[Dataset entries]
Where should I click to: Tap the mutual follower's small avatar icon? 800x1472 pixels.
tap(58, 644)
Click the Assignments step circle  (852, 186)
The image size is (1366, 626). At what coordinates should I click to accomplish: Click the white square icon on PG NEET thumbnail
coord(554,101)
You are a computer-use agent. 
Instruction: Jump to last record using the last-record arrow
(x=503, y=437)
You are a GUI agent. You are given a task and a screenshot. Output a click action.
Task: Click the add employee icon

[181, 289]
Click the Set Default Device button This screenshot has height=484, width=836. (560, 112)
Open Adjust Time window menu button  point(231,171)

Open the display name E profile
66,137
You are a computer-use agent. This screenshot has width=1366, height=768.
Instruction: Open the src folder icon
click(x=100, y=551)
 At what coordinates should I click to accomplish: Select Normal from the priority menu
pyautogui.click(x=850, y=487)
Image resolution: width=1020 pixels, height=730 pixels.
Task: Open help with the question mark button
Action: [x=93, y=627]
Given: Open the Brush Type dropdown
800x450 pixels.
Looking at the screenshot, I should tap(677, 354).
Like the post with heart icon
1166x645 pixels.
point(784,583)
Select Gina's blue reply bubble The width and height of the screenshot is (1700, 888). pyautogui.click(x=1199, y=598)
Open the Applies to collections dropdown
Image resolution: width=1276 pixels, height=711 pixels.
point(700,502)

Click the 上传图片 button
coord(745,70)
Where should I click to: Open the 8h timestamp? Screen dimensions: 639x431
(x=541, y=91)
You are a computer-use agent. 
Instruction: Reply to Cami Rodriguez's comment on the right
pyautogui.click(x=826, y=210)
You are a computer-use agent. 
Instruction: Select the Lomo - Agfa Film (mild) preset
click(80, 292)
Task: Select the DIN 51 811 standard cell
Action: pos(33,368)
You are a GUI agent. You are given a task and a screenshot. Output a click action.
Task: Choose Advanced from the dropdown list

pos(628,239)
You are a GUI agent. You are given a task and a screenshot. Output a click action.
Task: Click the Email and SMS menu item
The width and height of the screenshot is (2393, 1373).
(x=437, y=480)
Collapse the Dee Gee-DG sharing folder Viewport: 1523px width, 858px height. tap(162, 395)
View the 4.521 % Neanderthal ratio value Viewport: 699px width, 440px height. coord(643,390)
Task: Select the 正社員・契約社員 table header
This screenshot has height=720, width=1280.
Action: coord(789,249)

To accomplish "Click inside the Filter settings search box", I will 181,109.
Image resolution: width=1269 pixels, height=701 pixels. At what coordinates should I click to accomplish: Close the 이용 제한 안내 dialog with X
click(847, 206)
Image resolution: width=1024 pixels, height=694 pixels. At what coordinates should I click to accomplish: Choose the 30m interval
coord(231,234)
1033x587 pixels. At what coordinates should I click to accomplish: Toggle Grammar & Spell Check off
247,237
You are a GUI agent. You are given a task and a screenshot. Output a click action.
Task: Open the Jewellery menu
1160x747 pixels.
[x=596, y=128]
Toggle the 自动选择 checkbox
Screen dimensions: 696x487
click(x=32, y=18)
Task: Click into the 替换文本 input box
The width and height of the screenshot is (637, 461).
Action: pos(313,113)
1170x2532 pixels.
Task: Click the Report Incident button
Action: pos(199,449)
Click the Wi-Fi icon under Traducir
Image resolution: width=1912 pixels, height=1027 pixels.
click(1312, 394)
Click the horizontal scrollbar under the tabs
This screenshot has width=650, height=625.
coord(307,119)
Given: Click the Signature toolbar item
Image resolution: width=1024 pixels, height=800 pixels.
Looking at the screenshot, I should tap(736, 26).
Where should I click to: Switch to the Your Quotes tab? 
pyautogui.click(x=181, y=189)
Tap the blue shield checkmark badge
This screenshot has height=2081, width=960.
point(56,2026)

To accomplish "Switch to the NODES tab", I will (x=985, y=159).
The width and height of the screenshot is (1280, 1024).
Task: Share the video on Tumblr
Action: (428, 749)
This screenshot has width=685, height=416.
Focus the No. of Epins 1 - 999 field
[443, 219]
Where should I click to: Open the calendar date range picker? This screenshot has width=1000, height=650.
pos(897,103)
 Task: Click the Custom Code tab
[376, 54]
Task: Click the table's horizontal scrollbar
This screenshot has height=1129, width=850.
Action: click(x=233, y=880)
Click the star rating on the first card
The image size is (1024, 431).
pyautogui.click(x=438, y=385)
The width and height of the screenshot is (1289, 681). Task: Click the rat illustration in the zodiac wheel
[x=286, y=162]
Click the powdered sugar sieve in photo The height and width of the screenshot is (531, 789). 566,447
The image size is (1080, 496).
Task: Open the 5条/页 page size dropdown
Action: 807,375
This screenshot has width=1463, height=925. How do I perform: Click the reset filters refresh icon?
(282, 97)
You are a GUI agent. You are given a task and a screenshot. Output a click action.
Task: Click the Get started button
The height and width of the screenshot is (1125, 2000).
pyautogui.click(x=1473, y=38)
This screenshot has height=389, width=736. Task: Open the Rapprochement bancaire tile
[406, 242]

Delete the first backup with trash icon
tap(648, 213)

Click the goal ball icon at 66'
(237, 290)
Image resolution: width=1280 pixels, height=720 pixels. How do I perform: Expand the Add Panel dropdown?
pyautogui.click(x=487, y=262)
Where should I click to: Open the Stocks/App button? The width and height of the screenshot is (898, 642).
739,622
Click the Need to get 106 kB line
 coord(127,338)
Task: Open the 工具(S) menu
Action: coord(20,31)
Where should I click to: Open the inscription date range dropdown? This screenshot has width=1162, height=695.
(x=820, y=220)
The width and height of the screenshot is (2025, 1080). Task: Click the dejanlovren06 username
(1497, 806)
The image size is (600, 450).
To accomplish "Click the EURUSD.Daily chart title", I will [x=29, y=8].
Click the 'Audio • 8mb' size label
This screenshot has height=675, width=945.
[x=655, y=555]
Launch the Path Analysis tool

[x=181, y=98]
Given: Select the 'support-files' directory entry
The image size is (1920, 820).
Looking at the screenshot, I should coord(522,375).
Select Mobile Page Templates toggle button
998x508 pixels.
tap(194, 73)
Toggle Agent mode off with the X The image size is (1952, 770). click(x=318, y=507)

What you should do -> Identify every line above that includes the word "scrollbar", and show those lines.

Solution below ->
Click the horizontal scrollbar under the tabs
Task: Click the table's horizontal scrollbar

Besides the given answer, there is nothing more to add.